AswajaNews – Harga cabai rawit merah di sejumlah daerah di Jawa Timur masih menunjukkan disparitas yang cukup tinggi. Berdasarkan data Sistem Informasi Ketersediaan dan Perkembangan Harga Bahan Pokok (Siskaperbapo) per 16 Maret 2026, rata-rata harga cabai rawit merah di Jawa Timur tercatat Rp. 83.494 per kilogram dari laporan 38 kabupaten/kota.
Dalam data tersebut, Kabupaten Lumajang tercatat sebagai daerah dengan harga cabai rawit merah tertinggi di Jawa Timur, yakni mencapai Rp. 106.666 per kilogram. Posisi tersebut bertahan selama 7 hari diduduki oleh Kabupaten Lumajang.
Sementara itu, harga terendah tercatat di Kabupaten Blitar dengan kisaran Rp. 69.500 per kilogram.
Perbedaan harga antarwilayah ini menunjukkan adanya pengaruh pasokan dan distribusi cabai dari daerah sentra produksi, serta tingkat permintaan masyarakat di masing-masing daerah.
Daftar 10 Daerah dengan Harga Cabai Rawit Merah Tertinggi di Jatim (16 Maret 2026)

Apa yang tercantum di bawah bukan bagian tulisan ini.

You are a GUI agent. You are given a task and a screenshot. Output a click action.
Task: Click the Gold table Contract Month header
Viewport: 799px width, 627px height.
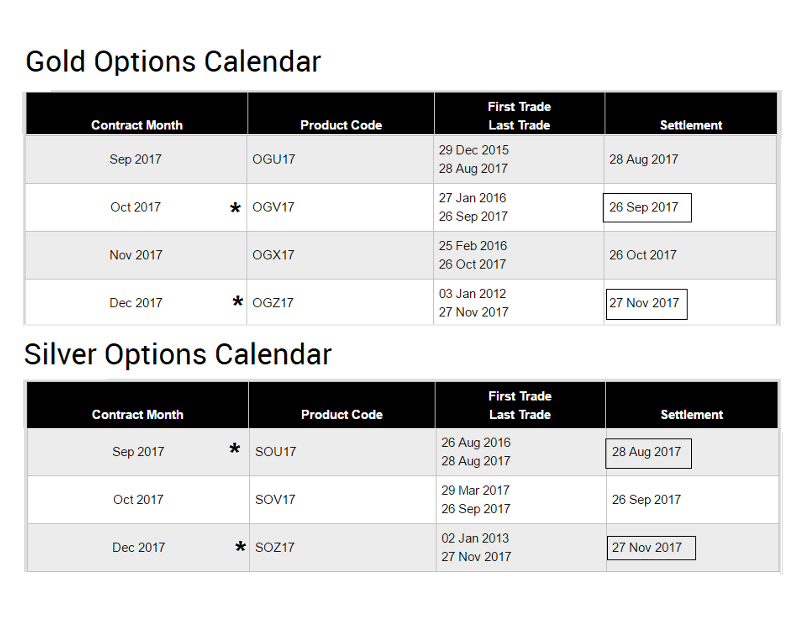(137, 125)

Berdasarkan data Siskaperbapo, berikut sepuluh daerah dengan harga cabai rawit merah tertinggi di Jawa Timur:
Kabupaten Lumajang – Rp. 106.666/kg
Kabupaten Banyuwangi – Rp. 106.000/kg
Kota Surabaya – Rp. 95.833/kg
Kabupaten Bangkalan – Rp. 95.000/kg
Kabupaten Gresik – Rp. 93.666/kg
Kabupaten Jember – Rp. 93.200/kg
Kota Madiun – Rp. 90.000/kg
Kabupaten Tuban – Rp. 90.000/kg
Kabupaten Bondowoso – Rp. 90.000/kg
Kabupaten Sumenep – Rp. 90.000/kg
Cabai rawit merah dikenal sebagai salah satu komoditas hortikultura yang paling sering mengalami fluktuasi harga. Perubahan harga dapat terjadi dalam waktu singkat karena dipengaruhi oleh faktor cuaca, produksi petani, distribusi antar daerah, hingga meningkatnya konsumsi masyarakat selama Ramadan.
Melalui pemantauan Siskaperbapo, pemerintah daerah dapat memonitor perkembangan harga bahan pokok secara berkala untuk menjaga stabilitas pasokan dan mengantisipasi lonjakan harga di pasar jelang lebaran.